À Dionewar, le reboisement et la mangrove mobilisent les habitants

À Dionewar, la beauté de la mangrove et des cocotiers cohabite avec un littoral qui recule. Sur cette île du delta du Saloum, dans la région de Fatick, la mer s’est rapprochée des habitations et des champs à une vitesse qui bouleverse le quotidien des habitants.

L’accès à l’île se fait par la mer, depuis Djiffer. À l’arrivée, les palmiers, les eaux bordées de mangrove et les habitations apparaissent sur une bande de terre étroite. Le campement de Lamine Ndiaye, situé à environ 200 mètres de la mer en 2005, n’en est plus séparé aujourd’hui que par une vingtaine de mètres, selon lesoleil. En une vingtaine d’années, la mer a ainsi avancé d’environ 180 mètres vers les habitations et les terres agricoles.

Sur le rivage, des arbres sont tombés et certains ont été arrachés par les eaux. Les restes d’une maison effondrée au début de l’année 2026 témoignent aussi du recul de la côte. La brèche ouverte en 1987 entre Dionewar et la pointe de Sangomar s’est élargie, exposant davantage l’île aux vagues de l’Atlantique.

La pression touche également le cimetière situé face à la mer. Des pneus et du béton y ont été utilisés pour ralentir la progression de l’eau. Des piquets en bois ont aussi été installés sur la plage afin de retenir le sable.

Des actions locales pour retenir le sable

La rupture de la flèche de Sangomar à la fin des années 1980 a modifié la dynamique du littoral. Depuis, certaines zones de l’île ont perdu des arbres, de la végétation et des terres agricoles. La salinisation réduit également les possibilités de cultiver comme auparavant.

La mangrove constitue l’un des remparts naturels de ces espaces. Pourtant, elle disparaît par endroits, selon le lieutenant Mbacké Sy, adjoint au conservateur de l’aire marine protégée de Sangomar. Des campagnes de reboisement sont menées pour restaurer les secteurs dégradés.

À Dionewar, le reboisement associe des habitants qui plantent, nettoient et surveillent les zones exposées. Des dispositifs artisanaux sont également posés pour retenir le sable et ralentir l’érosion côtière. Ces initiatives interviennent alors que la mer menace les habitations, les terres et les activités liées à la pêche.

Le sergent Cheikh Guedj Sène, chef du poste de Dionewar de l’aire marine protégée de Sangomar, explique que des endroits autrefois éloignés de plusieurs centaines de mètres du rivage n’en sont plus séparés que par quelques dizaines de mètres. Il décrit un phénomène progressif, mais dont les dégâts sont visibles.

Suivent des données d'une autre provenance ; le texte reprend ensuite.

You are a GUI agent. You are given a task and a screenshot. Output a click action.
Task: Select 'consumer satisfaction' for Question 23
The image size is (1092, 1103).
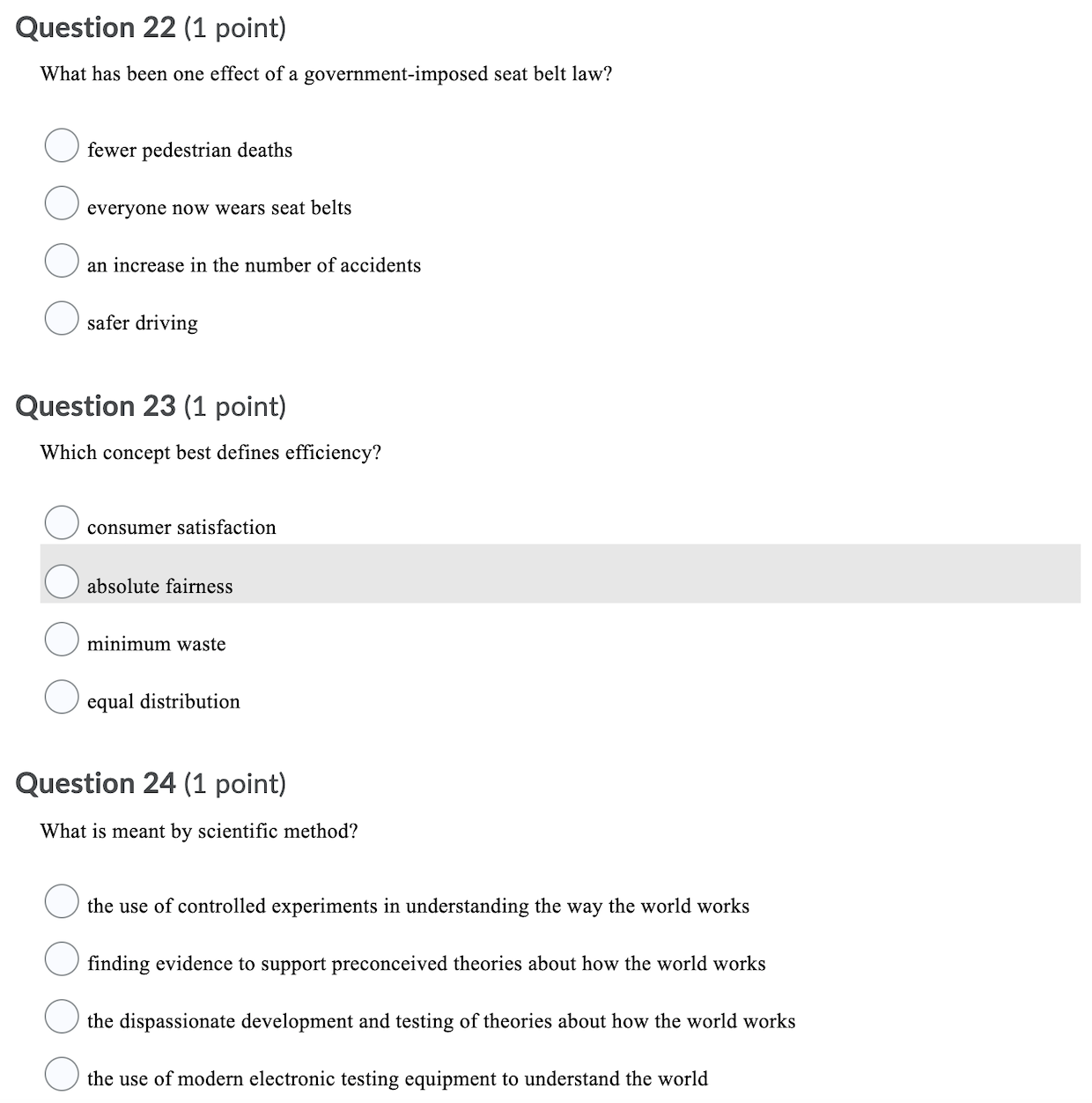pyautogui.click(x=61, y=522)
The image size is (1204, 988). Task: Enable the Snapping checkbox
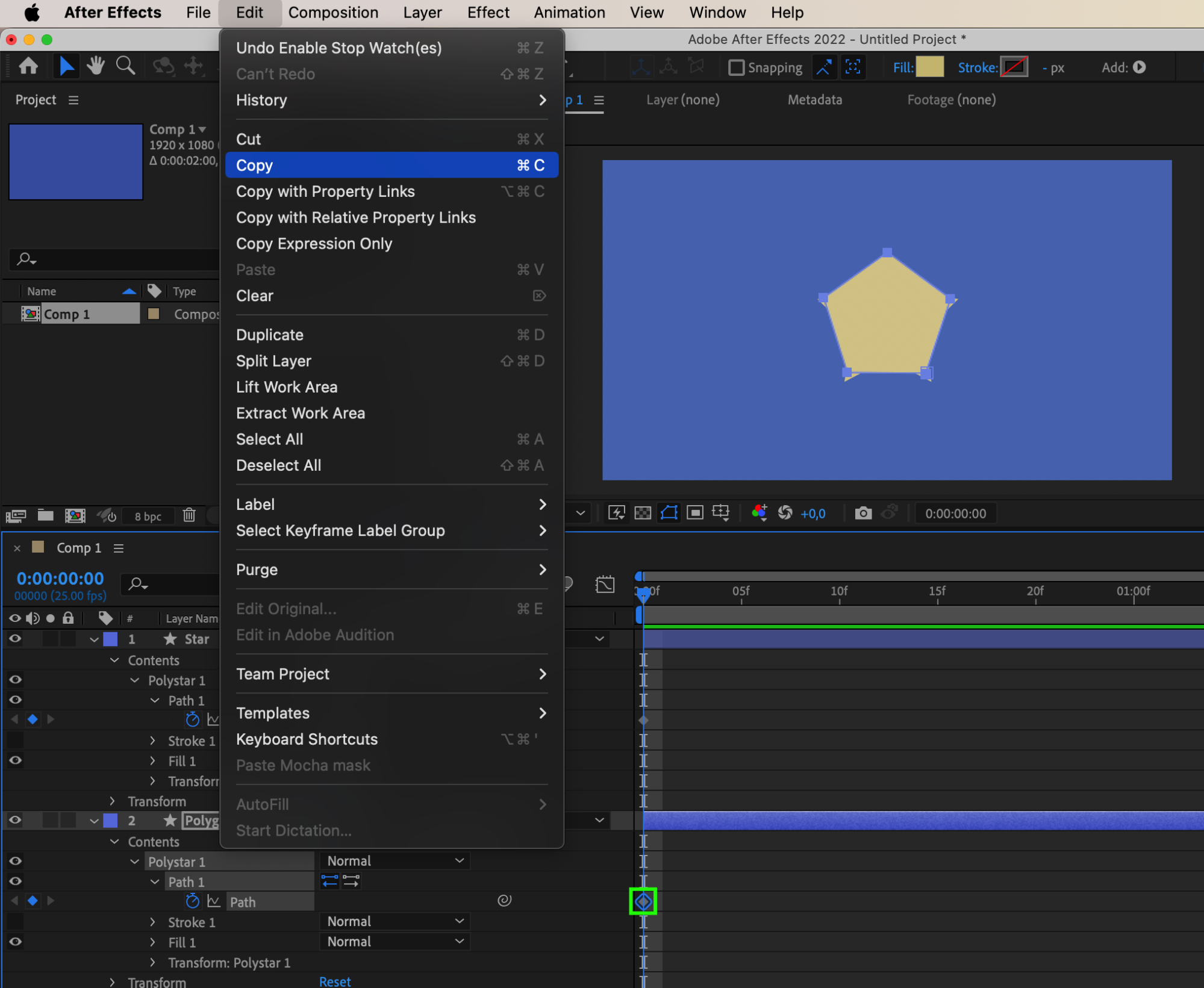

Le lieutenant Mbacké Sy estime pour sa part que certaines portions du littoral perdent environ 12 mètres de plage chaque année. Il relie cette avancée de l’eau à l’élévation du niveau de la mer, qui détruit des habitats et expose les populations.

Le capitaine Cheikh Ahmadou Diallo, conservateur de l’aire marine protégée de Sangomar, cite parmi les facteurs en cause les effets du changement climatique, l’évolution des conditions météorologiques, l’extraction du sable marin et certains aménagements construits sur le littoral.

Malgré cette dégradation, les pirogues continuent de circuler et la pêche reste une activité essentielle. La mangrove demeure présente dans le delta, tandis que les opérations de plantation et les protections installées sur la plage se poursuivent.

L’aire marine protégée de Sangomar, créée en 2014, couvre plus de 87.000 hectares.